ACE Says Results Improving
By Daniel Hays
NU Online News Service, July 30, 11:15 a.m. EST?ACE Ltd. of Hamilton, Bermuda reported today that quarterly net operating income had increased by 105 percent for the quarter, driven by growth in its property-casualty business.
Net operating income was $236 million for the period, compared with $115 million for the same quarter in 2001. Net operating earnings per share, after deducting preferred dividends, was 85 cents for the current quarter compared with 45 cents per share for the same quarter last year.
The second quarter of 2001 included catastrophe losses of 23 cents per share and goodwill amortization of eight cents per share.
The fully diluted book value per share of the company on June 30 was $24.21, compared with $23.59 at Dec. 31, 2001.
Brian Duperreault, chairman and chief executive officer of ACE Ltd., told National Underwriter that in the coming quarters he foresees pricing remaining solid, and that the company is planning to focus on increasing the number of its insureds and its products. "Organic growth–that's our prime focus," he said.
How long the hard market will last, he said, is difficult to predict, but "it looks to have legs" and the could continue "a couple of years?[or it] could be longer."
In a statement he released, he said the company saw "significant growth in our property and casualty business," recorded its highest quarterly operating income ever, produced a gain in per-share book value, and achieved a 14.6 percent annualized return on average equity "against the backdrop of falling equity markets."
The company said net income declined $27 million for the quarter.
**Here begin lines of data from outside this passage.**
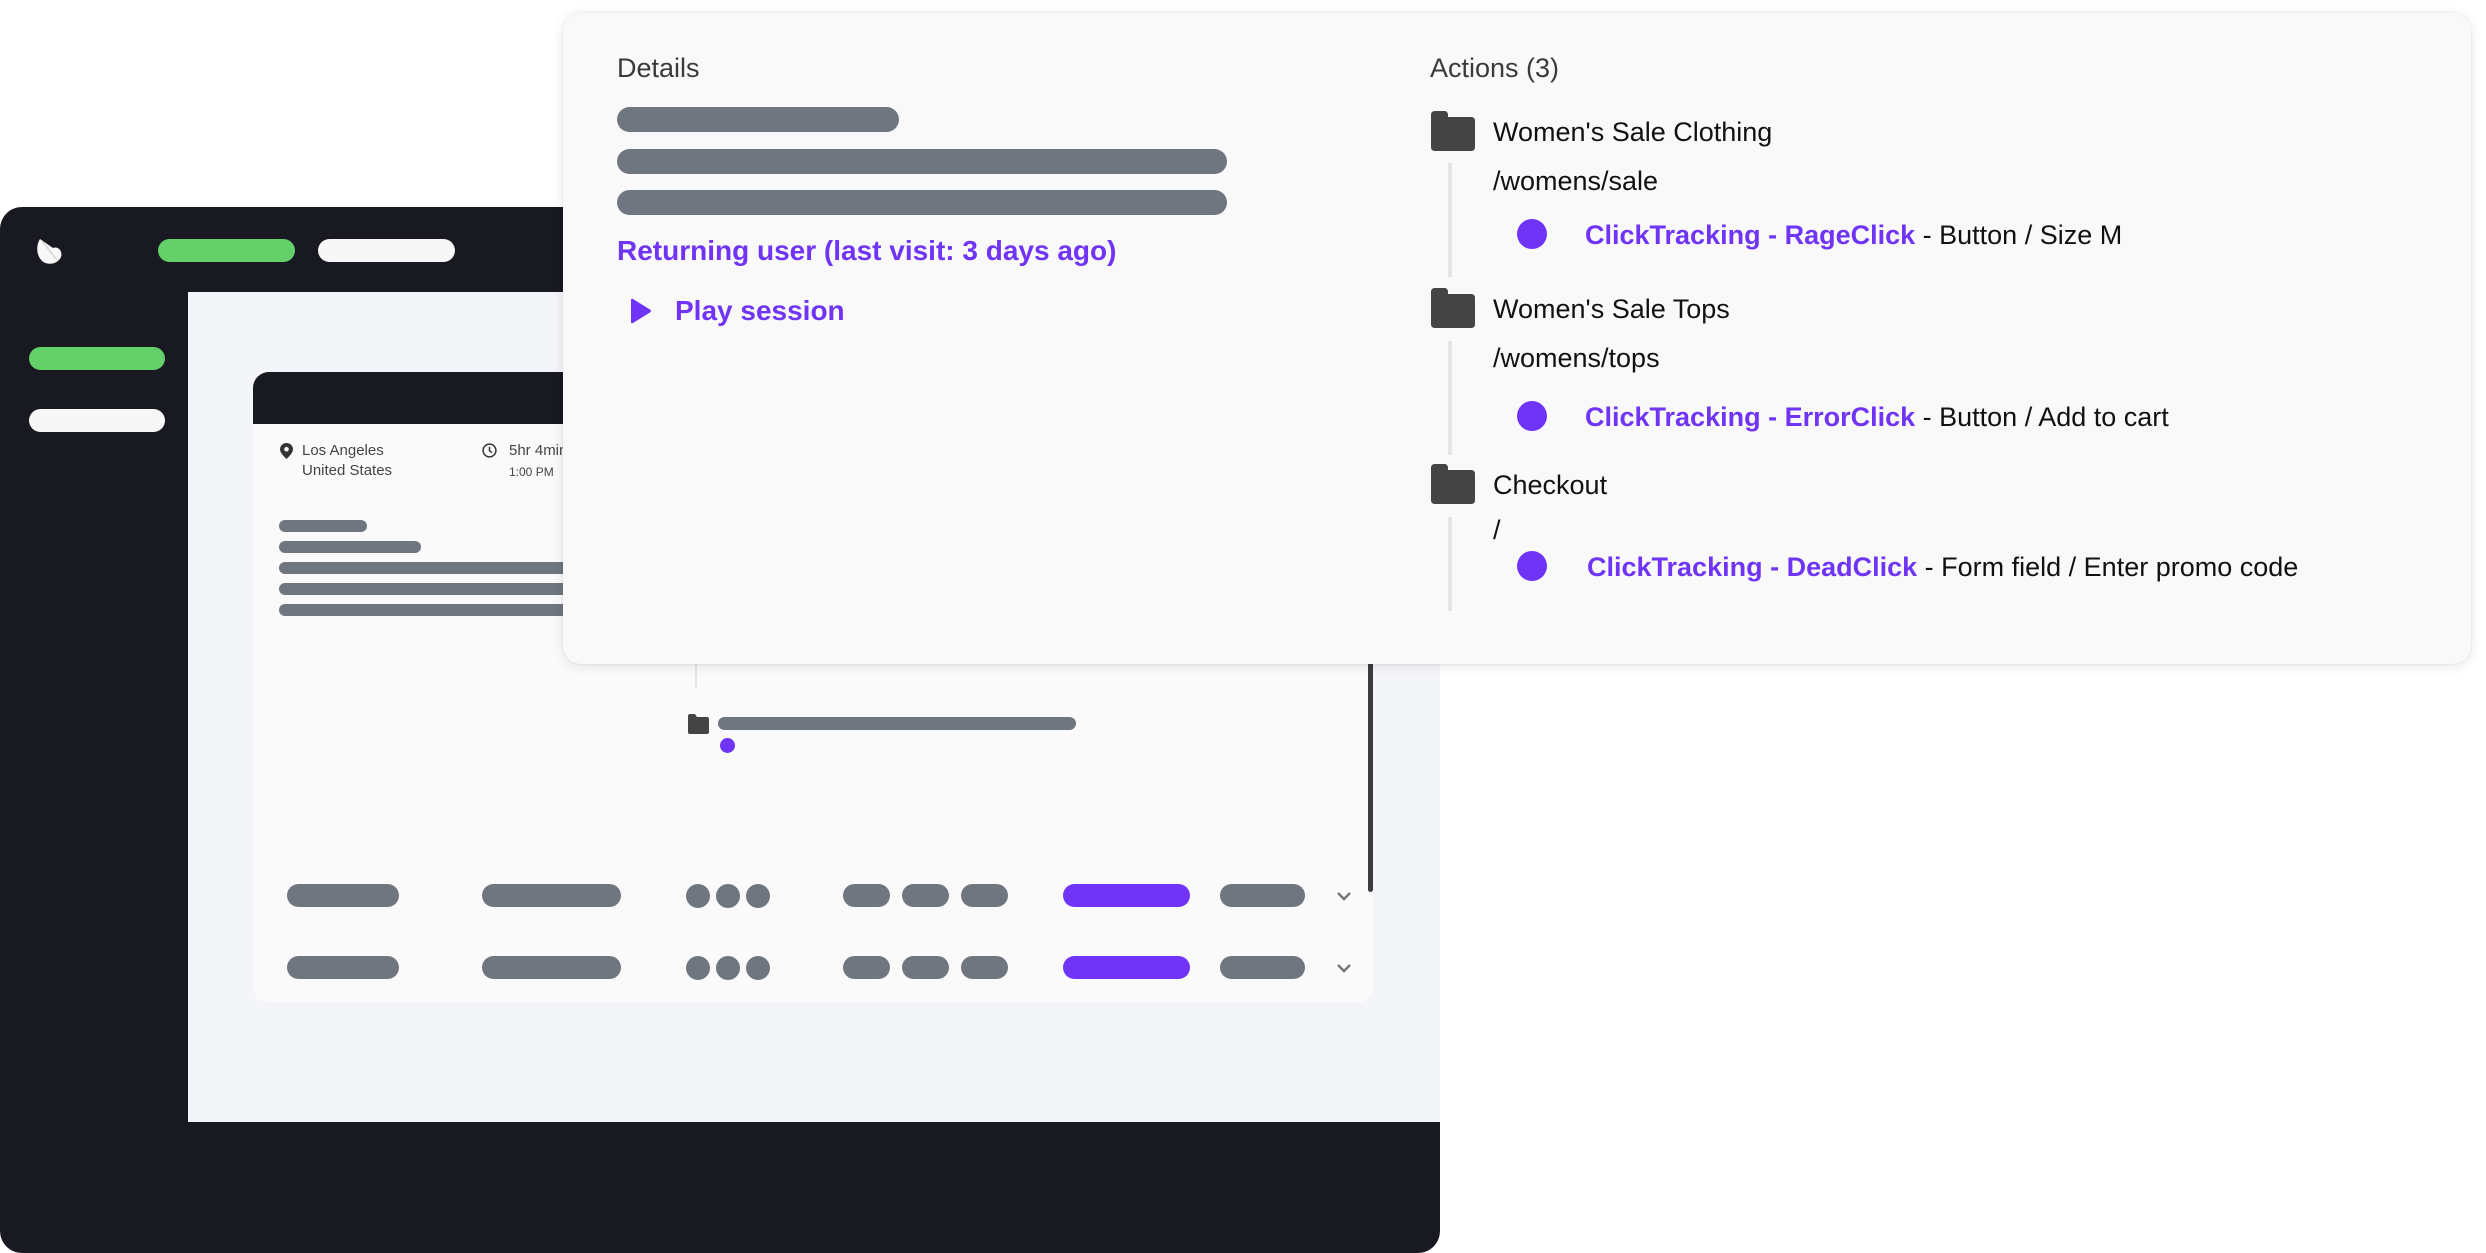 This screenshot has height=1253, width=2486. What do you see at coordinates (348, 470) in the screenshot?
I see `location-country: United States` at bounding box center [348, 470].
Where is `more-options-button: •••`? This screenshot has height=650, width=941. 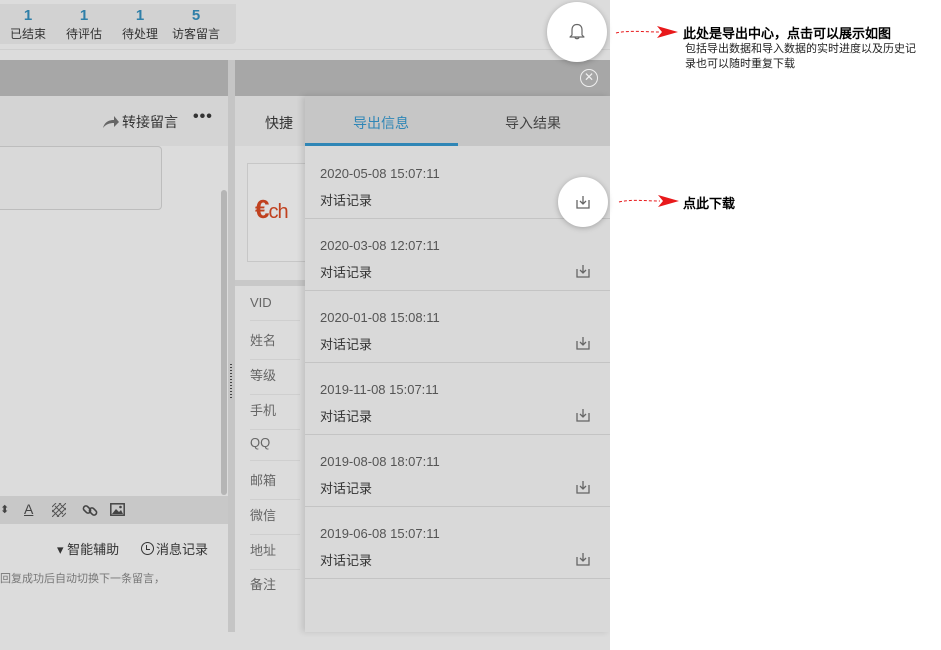
more-options-button: ••• is located at coordinates (203, 117).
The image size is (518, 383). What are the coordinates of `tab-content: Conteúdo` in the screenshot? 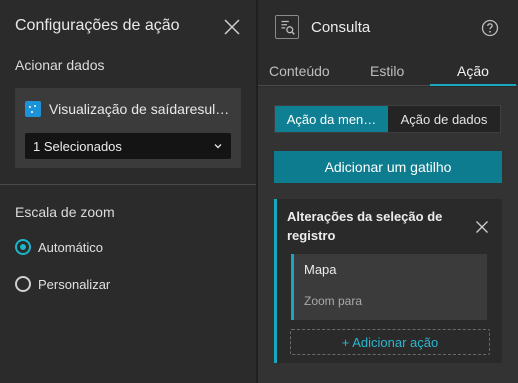 It's located at (300, 71).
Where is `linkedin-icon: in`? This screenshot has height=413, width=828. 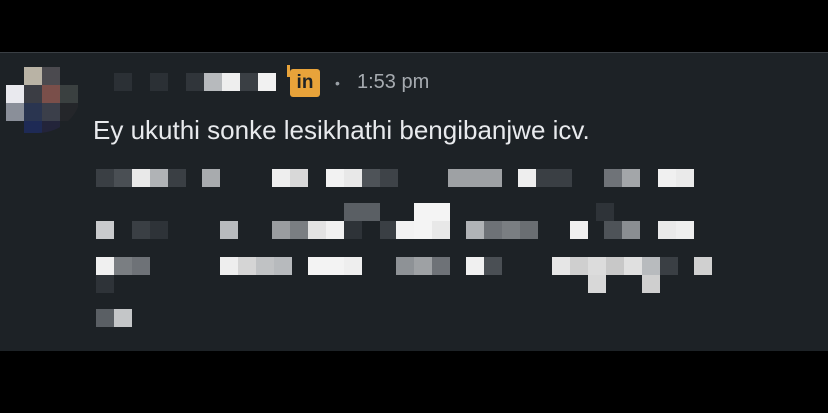
linkedin-icon: in is located at coordinates (304, 81).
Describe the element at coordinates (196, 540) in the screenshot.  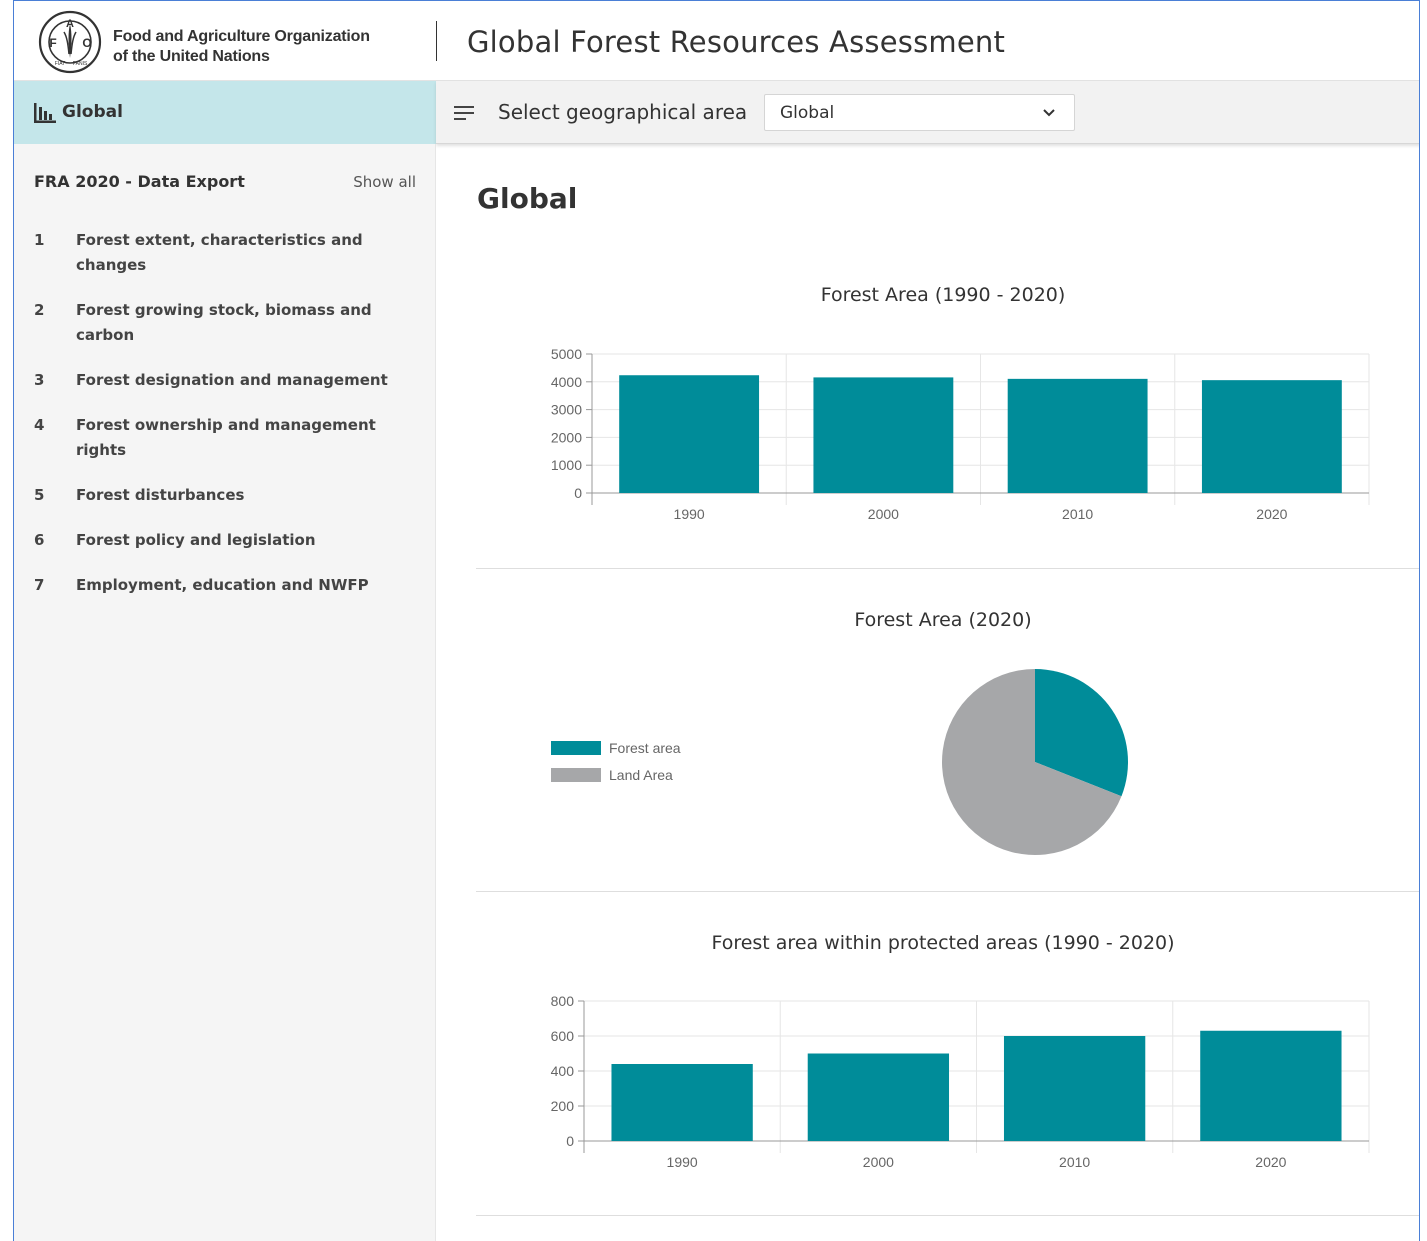
I see `sidebar-item-label: Forest policy and legislation` at that location.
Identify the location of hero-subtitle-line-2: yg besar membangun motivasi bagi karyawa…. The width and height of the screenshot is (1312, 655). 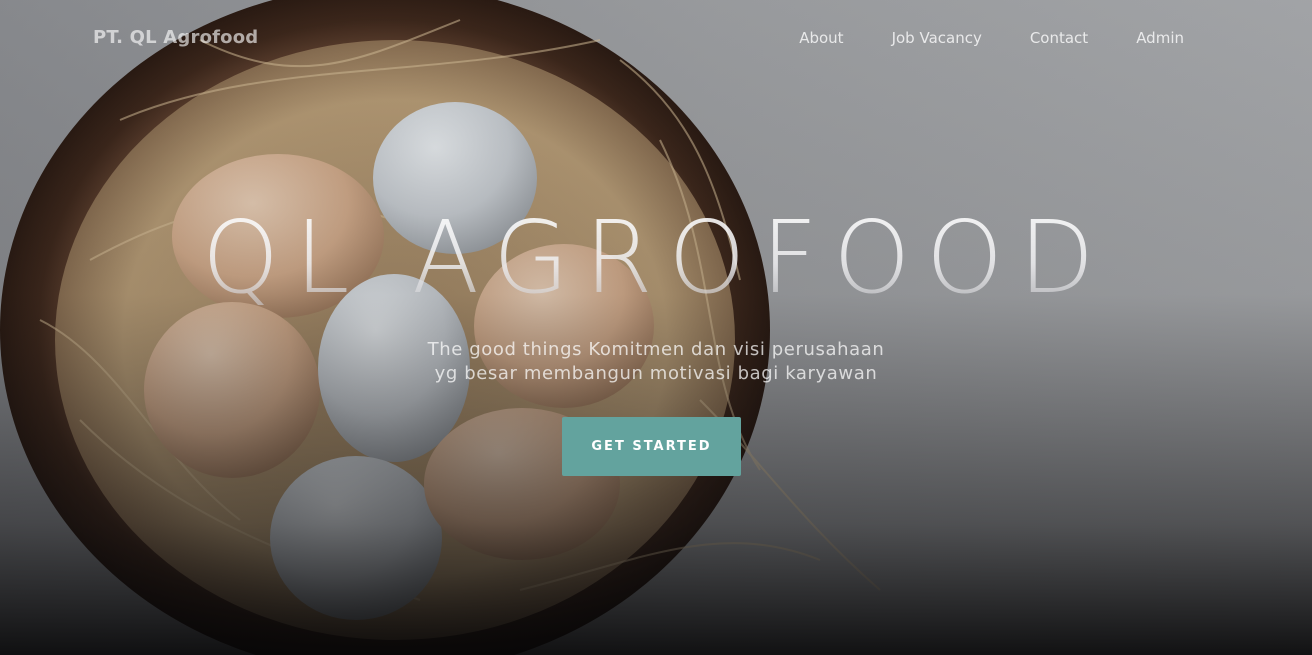
(656, 374).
Net income for the period ending June 30 was $104 million, compared with $131 million for fiscal 2001.
The company said the figures reflected net realized losses of $125 million and debt prepayment expense of $7 million in the current quarter, compared with net realized gains of $20 million and a non-recurring expense of $4 million in the same quarter in 2001.
Earnings per share, after deducting preferred dividends, was 36 cents for the current quarter, compared with 52 cents for the same quarter last year.
ACE said it incurred net realized losses on investments of $125 million, but had an increase in net unrealized appreciation of $107 million.
Net realized losses for the quarter included $50 million of equity losses, principally from a decrease in the value of synthetic S&P indexed derivatives. ACE also recognized a $30 million loss on the interest rate swaps that are used to manage the duration of its fixed income portfolio. These losses were due to the drop in rates that caused significant unrealized gains in ACE's fixed income portfolio, the carrier said.
As a result of corporate credit events during the quarter, ACE recognized $26 million of impairments on corporate bonds, essentially reclassifying previously reported unrealized losses to a realized loss.
ACE said that net realized losses also include the decline in the market value of credit default swaps, which are reported as realized losses.
Gross premiums written during the quarter increased by 22 percent to $2.9 billion, compared with $2.4 billion for the comparable quarter in 2001. By segment, gross premiums increased 81 percent in Global Reinsurance, 25 percent in Insurance–North American, 21 percent in Financial Products, and 9 percent in Insurance–Overseas General.
Second quarter net premiums written increased by 28 percent to $1.9 billion compared with $1.5 billion for the same period in 2001.
Net premiums written increased 95 percent in Global Reinsurance, 37 percent in Insurance–North American, 20 percent in Financial Products, and 9 percent in Insurance–Overseas General.
During the second quarter, net premiums earned increased by 14 percent to $1.6 billion, compared with $1.4 billion for the same quarter last year. Net premiums earned increased 52 percent in Global Reinsurance, 26 percent in Insurance–North American, 15 percent in Insurance–Overseas General, and declined 23 percent in the Financial Products segment.
The company said underwriting results improved in the latest quarter, with a consolidated combined ratio of 91.5 versus 99.1 in the prior year's quarter.
Second quarter net investment income was $201 million, compared with $196 million for the fiscal 2001 second quarter, ACE noted.
ACE said it has introduced a new financial supplement this quarter that includes more detailed information on individual segment performance, with additional disclosures on reinsurance recoverables, asbestos reserves, and invested assets.
This supplement is posted on its Web site, www.acelimited.com/quarterly.html.